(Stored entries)

================================

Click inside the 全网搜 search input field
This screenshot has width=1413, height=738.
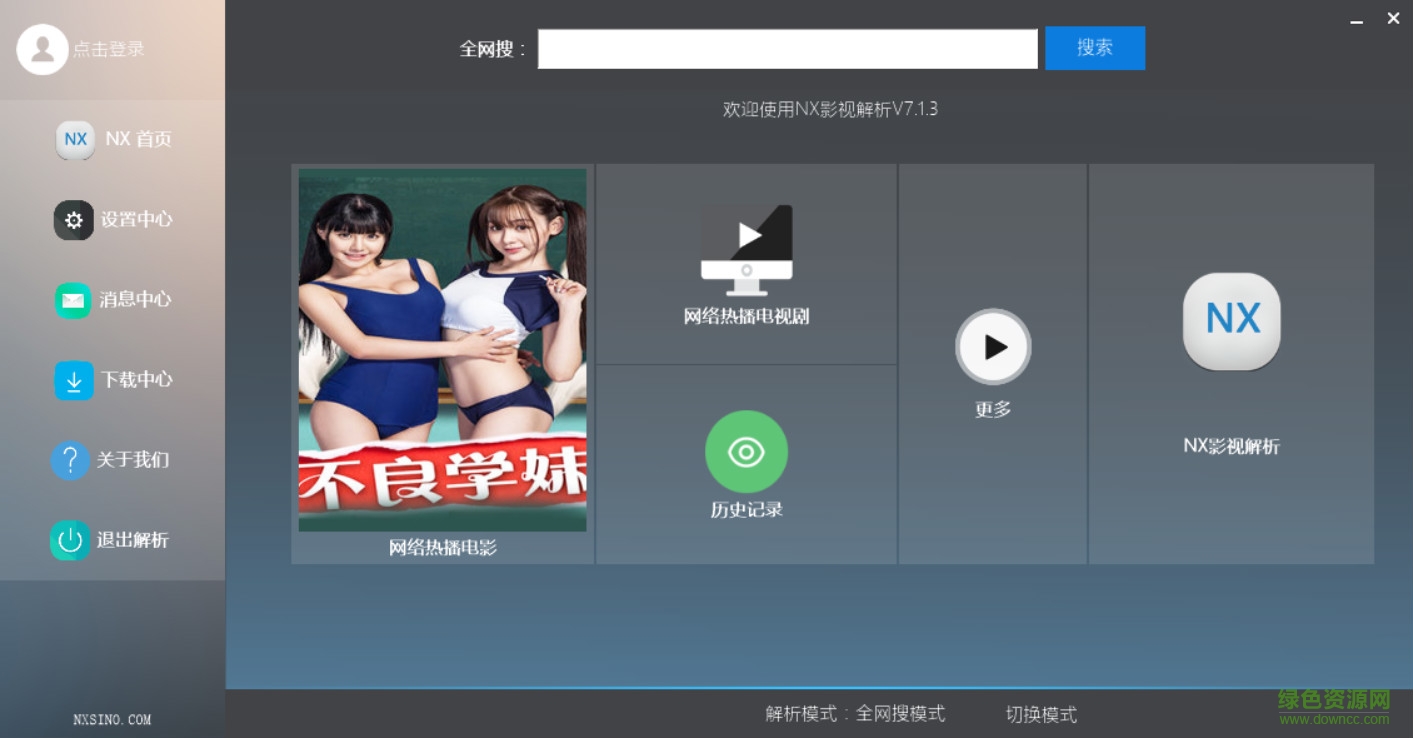(787, 48)
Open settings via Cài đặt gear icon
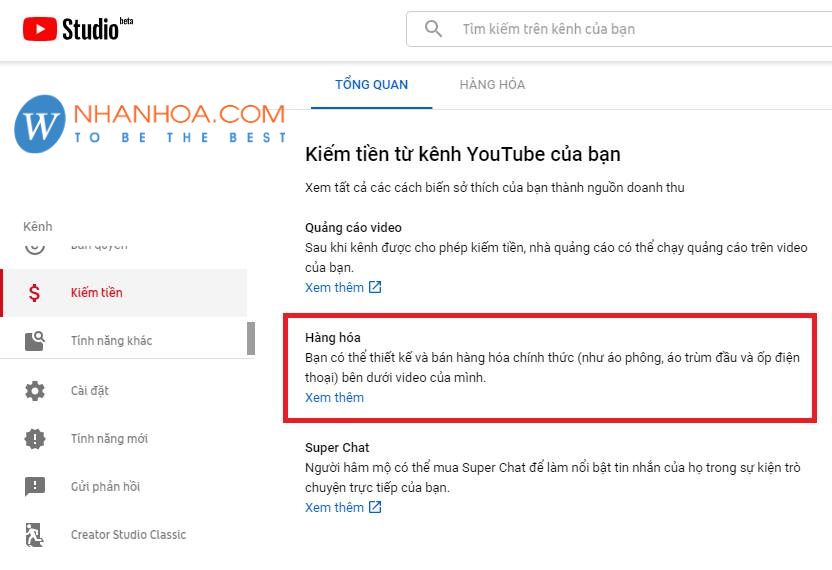 tap(35, 390)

================================

### What to do
All of the lines above should be copied exactly, apart from the pictures.

### Answer to this exercise
Click inside the 全网搜 search input field
This screenshot has width=1413, height=738.
(787, 48)
Open settings via Cài đặt gear icon
 tap(35, 390)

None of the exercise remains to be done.